Sunday, May 10, 2009

Written on

7 Unnecessary Science Fiction Worldbuilding Details

worldbuildingI’m a subscriber to the idea of “just enough” worldbuilding, especially when reading a cross genre novel like science fiction romance.

I don’t require pages of explanation about certain details or in some cases even a sentence. Mainly this is because of my awareness of practical factors, such as word count limits. Additionally, like many readers I bring a certain level of knowledge of genre tropes to fill in gaps or I’ll extrapolate from what’s being described on the page.

But those aren’t the only reasons.


It seems to me that some worldbuilding details are unnecessary because many are rooted in basic high school science. Chances are, if one is reading a novel with science fictional elements then he/she has dabbled in at least a few introductory courses (and boy do I ever regret weaseling my way out of first year chemistry. Ouch.) Yet still other details can even be gleaned from visual mediums, and these have become so commonplace that we assume a certain standard operating procedure (for example, starships have to be airtight).

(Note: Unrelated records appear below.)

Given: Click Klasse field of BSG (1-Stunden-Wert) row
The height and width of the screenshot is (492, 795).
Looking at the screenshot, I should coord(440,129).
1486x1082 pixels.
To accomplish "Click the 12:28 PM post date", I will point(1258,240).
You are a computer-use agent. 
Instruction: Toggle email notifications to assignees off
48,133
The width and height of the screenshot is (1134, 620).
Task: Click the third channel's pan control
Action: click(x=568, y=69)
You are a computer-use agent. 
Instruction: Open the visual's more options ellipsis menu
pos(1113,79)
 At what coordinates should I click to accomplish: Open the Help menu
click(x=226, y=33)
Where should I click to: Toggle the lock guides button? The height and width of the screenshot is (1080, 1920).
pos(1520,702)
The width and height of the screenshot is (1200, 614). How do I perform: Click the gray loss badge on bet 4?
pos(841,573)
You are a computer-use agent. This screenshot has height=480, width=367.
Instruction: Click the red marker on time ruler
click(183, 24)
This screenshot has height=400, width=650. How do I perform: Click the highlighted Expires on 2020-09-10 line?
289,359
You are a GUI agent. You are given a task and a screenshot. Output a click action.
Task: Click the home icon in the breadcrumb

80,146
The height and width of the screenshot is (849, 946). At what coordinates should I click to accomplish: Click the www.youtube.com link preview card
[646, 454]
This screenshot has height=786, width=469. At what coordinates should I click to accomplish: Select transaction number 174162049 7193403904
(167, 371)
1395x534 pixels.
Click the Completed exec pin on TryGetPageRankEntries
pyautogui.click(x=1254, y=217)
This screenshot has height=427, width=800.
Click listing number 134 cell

Allow me to qualify a few things. First, I’m putting aside the issue of whether the speculative aspects are rooted in plausible science. Second, by unnecessary details I mean those that aren’t germane to the story. I’m referring to details I encounter so frequently across various books that they become repetitive. I don’t know if this is because they are standard/ingrained, but I also suspect that authors fear criticism or backlash if they don’t include them. Thirdly, the list is limited to the nature of what I read. If I suddenly devoured a slew of cyberpunk novels, the list would differ markedly.

Below are examples of details that I automatically bring to certain science fiction stories. I will assume they are in place the way I assume a car has four wheels (for example, if I read about a car accident and the author describes a punctured wheel, I wouldn’t suddenly exclaim, “Hey! You didn’t mention the car had a wheel. Continuity error, ya moron!”).

Right or wrong, I propose this list of unnecessary science fiction worldbuilding details:

1. Furniture being described as bolted to the deck of a starship (umm, duh).

2. Anti-gravity units. If they’re in use, I don’t need to know about them until something happens to them (might as well describe every tiny facet of a ship’s engineering then—all in mind-numbing detail).

3. Space is a vacuum (what? I can’t hear you!).

4. Water on a starship is recycled (umm yeah, so is the air).

5. Firing high powered weapons aboard a starship is a bad idea (I’ve seen this one more than I can count).

6. I understand that it requires more power to launch a ship from a planet’s surface than from a space station. Newton explained this awhile back. (If a culture has the technology for starships, I assume they have the power to launch them from anywhere they dang well please.)

7. The process of passing through an airlock. Again, no need for lengthy details or even any details so get on with the story already (we don’t need the inside scoop on the hull’s paint drying, either).


Perhaps my approach is an odd one, and I anticipate plenty of disagreement, which is fine. I will also anticipate the argument that these details need to be included on a regular basis because there are readers who if bereft of them might feel left behind. Readers come to SF with varying levels of experience, and yeah, I can see the appeal of describing bolted furniture right before the anti-grav unit crashes.

On the other hand, it takes more than one or two books to become familiar with a genre, and part of the excitement science fiction has to offer is the journey to fascinating settings and exotic worldbuilding details. I’m just saying that I’m all for authors concentrating on new ones.